FCC Chairman Accepted Pricey Tickets to Kennedy Center Honors Amid Paramount Oversight

2 hours ago 1

Over the last year and a half, the Federal Communications Commission, led by chairman Brendan Carr, has had substantial oversight of Paramount Skydance Corp.

The FCC signed off Skydance’s deal to acquire Paramount Global, approving the transfer of broadcast licenses (just days, funnily enough, after CBS announced that it was canceling The Late Show with Stephen Colbert). And the Commission is currently reviewing a request that would permit Middle East investors to own a majority of Paramount Skydance’s economic shares (though control of the company would remain with David Ellison).
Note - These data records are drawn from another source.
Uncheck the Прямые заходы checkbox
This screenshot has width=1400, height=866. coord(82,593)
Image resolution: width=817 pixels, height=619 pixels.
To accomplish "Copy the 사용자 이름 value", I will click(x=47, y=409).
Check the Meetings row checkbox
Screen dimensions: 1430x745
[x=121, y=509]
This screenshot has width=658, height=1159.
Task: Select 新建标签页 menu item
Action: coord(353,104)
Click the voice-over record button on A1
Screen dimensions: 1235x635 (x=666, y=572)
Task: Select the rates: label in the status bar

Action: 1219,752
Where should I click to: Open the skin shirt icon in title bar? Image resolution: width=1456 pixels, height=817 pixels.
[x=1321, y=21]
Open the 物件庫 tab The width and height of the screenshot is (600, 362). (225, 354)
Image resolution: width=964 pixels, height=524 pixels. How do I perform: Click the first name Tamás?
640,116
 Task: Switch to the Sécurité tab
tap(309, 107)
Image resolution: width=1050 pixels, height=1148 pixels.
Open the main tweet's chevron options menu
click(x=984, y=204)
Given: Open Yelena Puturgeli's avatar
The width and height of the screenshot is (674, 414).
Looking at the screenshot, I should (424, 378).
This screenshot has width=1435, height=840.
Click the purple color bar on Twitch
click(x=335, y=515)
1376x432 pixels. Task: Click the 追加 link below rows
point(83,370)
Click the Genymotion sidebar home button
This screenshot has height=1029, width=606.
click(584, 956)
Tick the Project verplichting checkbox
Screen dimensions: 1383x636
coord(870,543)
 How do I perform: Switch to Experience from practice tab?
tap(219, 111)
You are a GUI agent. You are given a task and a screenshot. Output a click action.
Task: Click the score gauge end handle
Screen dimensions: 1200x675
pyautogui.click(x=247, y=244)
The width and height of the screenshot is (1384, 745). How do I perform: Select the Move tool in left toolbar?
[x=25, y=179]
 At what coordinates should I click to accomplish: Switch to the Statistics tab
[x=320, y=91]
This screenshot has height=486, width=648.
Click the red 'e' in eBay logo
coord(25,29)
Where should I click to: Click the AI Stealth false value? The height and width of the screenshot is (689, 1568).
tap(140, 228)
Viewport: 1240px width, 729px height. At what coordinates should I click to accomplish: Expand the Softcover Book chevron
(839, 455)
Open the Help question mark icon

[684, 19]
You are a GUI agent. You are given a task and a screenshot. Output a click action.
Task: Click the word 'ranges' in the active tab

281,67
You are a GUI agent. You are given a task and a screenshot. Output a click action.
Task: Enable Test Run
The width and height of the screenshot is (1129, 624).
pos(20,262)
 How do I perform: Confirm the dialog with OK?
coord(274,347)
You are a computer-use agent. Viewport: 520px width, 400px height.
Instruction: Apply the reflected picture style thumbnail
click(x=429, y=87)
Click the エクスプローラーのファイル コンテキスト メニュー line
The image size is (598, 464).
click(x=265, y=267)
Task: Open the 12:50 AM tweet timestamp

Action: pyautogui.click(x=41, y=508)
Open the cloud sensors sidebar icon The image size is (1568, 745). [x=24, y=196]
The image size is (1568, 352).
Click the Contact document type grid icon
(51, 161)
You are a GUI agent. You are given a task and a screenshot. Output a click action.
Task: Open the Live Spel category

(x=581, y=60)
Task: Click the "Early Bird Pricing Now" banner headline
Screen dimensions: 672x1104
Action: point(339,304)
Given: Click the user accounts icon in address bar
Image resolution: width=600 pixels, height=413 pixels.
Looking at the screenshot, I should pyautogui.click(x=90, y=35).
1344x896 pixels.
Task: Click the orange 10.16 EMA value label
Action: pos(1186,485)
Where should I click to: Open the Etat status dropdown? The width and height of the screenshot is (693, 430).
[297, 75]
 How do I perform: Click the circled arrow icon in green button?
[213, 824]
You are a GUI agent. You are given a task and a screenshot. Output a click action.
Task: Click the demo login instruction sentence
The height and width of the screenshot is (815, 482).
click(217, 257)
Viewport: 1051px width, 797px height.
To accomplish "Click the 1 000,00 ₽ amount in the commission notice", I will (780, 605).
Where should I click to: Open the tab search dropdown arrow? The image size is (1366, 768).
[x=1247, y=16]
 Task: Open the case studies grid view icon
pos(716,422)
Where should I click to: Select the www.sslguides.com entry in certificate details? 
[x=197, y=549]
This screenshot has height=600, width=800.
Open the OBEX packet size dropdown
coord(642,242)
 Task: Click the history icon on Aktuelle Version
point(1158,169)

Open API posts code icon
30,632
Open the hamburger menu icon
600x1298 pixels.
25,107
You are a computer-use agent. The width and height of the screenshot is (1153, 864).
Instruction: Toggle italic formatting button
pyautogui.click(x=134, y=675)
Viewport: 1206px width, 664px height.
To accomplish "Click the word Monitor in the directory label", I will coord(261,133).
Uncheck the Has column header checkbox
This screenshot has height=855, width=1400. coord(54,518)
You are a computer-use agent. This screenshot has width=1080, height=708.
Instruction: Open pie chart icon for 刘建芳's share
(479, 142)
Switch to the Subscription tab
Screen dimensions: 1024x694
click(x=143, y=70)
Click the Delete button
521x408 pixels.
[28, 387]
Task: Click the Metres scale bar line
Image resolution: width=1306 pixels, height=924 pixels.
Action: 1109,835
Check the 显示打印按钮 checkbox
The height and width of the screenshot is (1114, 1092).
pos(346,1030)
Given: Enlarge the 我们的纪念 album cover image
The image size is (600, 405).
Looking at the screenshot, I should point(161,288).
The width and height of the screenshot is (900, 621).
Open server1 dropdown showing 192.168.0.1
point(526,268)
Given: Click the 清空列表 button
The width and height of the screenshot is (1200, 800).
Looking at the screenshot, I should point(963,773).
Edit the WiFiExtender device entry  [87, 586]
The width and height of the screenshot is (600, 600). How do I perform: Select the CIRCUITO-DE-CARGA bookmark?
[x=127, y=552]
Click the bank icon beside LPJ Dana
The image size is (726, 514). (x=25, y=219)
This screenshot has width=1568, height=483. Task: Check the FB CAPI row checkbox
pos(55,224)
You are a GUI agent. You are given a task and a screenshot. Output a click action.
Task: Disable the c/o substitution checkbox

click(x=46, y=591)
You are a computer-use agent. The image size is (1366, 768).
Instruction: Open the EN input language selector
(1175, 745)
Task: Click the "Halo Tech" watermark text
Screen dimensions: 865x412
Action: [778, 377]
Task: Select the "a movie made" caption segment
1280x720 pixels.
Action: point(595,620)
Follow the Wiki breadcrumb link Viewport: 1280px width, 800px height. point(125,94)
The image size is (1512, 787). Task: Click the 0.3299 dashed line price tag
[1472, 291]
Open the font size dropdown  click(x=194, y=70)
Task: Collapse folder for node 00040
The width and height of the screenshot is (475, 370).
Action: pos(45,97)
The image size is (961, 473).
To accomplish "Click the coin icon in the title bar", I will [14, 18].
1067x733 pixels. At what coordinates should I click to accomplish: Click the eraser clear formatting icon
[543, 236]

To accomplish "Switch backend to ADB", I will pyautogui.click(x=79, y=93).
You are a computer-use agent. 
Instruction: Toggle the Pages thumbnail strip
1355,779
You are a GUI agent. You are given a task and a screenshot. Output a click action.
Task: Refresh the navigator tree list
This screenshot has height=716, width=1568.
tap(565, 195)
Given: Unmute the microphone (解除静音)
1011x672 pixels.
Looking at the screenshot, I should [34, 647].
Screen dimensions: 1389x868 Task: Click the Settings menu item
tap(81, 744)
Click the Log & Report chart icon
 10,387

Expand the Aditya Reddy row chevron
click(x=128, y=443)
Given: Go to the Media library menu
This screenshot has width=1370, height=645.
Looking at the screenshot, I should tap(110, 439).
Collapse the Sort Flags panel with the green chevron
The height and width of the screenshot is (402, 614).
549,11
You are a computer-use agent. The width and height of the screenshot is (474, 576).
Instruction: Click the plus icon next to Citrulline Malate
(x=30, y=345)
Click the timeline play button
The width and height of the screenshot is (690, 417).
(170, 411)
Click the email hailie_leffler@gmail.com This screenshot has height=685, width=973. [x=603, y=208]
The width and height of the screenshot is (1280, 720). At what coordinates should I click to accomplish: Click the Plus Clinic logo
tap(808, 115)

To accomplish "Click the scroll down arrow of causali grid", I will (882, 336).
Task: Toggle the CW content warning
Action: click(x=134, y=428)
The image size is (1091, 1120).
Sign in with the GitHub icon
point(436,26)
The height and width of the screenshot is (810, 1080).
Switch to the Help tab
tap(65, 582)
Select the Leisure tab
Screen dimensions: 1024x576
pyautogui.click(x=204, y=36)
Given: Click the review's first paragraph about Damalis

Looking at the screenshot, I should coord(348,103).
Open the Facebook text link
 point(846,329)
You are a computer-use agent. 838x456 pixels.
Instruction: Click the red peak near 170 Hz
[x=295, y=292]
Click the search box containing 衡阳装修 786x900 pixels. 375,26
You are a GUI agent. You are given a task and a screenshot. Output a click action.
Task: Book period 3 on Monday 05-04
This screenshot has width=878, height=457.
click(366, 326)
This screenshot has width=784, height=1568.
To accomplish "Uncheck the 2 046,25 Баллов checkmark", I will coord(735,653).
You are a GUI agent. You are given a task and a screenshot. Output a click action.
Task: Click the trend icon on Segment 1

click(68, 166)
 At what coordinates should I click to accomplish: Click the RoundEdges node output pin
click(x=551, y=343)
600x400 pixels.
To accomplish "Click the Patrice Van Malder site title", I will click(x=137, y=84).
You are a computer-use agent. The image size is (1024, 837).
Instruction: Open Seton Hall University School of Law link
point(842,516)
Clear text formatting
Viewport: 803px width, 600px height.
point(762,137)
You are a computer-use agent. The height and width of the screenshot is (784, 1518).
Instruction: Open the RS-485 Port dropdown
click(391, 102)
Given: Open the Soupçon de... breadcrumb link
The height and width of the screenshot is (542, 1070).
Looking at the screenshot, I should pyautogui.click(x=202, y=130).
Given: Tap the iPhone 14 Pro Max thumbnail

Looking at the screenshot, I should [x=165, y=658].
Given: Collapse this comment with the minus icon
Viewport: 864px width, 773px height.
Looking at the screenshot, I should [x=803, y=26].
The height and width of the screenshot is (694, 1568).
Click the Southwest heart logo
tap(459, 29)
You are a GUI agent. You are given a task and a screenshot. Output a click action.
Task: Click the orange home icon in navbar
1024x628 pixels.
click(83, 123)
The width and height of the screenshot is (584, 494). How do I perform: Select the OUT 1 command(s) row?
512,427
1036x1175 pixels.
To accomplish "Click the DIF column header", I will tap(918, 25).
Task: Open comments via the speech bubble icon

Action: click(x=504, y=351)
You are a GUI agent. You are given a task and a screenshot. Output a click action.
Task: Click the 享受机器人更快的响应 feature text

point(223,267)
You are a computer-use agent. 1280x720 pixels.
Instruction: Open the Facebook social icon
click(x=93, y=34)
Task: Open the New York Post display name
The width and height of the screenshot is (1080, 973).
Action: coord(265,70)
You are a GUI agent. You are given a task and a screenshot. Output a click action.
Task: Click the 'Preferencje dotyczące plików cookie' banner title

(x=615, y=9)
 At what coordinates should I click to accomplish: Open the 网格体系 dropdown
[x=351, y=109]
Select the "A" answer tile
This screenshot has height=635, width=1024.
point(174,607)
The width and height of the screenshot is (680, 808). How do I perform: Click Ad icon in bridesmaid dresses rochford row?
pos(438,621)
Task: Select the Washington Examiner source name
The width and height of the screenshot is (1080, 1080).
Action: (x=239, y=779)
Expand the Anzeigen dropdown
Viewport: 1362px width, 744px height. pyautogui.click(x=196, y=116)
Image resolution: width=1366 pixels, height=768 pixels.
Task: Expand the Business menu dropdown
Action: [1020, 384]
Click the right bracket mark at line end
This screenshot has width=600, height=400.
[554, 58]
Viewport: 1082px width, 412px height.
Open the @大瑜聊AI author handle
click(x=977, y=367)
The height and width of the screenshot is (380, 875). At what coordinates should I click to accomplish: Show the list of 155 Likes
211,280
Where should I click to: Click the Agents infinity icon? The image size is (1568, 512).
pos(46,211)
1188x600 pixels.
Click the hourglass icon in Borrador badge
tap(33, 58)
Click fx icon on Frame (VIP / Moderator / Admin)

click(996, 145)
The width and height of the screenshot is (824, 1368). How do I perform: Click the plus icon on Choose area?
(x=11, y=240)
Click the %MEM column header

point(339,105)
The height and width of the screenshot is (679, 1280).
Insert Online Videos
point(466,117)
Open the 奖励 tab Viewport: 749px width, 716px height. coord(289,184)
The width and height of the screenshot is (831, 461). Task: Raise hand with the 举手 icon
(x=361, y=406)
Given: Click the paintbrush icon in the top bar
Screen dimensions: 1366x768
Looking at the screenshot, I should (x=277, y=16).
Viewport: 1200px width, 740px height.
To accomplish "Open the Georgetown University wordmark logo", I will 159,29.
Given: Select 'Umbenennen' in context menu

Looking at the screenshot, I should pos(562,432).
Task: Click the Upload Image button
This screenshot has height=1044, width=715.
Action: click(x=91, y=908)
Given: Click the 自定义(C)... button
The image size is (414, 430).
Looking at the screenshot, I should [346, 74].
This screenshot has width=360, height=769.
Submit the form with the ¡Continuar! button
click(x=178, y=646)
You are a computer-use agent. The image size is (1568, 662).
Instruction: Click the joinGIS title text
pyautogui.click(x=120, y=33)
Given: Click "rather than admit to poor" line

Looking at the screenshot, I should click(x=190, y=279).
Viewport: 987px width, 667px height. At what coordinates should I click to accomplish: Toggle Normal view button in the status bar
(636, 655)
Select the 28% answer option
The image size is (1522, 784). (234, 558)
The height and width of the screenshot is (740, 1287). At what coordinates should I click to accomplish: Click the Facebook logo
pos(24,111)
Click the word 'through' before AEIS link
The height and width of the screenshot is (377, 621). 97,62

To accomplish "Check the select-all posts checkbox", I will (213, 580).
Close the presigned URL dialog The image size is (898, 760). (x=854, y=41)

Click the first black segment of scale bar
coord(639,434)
Along the way, of course, Paramount and its CBS subsidiary has had other matters before the FCC too. A ProPublica report released Wednesday, however, reveals that both Carr and fellow Republican FCC commissioner Olivia Trusty received pricey gifts valued at thousands of dollars from Paramount: Tickets to the Kennedy Center Honors, which were televised by the network.

ProPublica found that Trusty’s ethics disclosure revealed that the tickets to the event were valued at $12,000. Carr hasn’t filed his ethics disclosure yet, but was seen seated in a private box with David Ellison, and Kennedy Center guidelines suggest that those tickets would be priced at $125,000 each.

The timing of the event coincided with Paramount fighting Netflix for control of Warner Bros. Discovery. Paramount was ultimately successful, and now is in the midst of its FCC review.

All of that being said, ProPublica found that attendance at the Kennedy Center Honors has been a bipartisan tradition, with CBS offering tickets to FCC commissioners with the company’s compliments. The non-profit found that seven out of the 10 commissioners that have served in the last 10 years attended, including Carr’s predecessor Jessica Rosenworcel, and Anna Gomez, the lone Democratic commissioner, who did not attend in 2025. but has done so in the past.

But Paramount’s deal for WBD is attracting newfound scrutiny (not to mention lawsuits), which seems to have put the gifted tickets in a new light.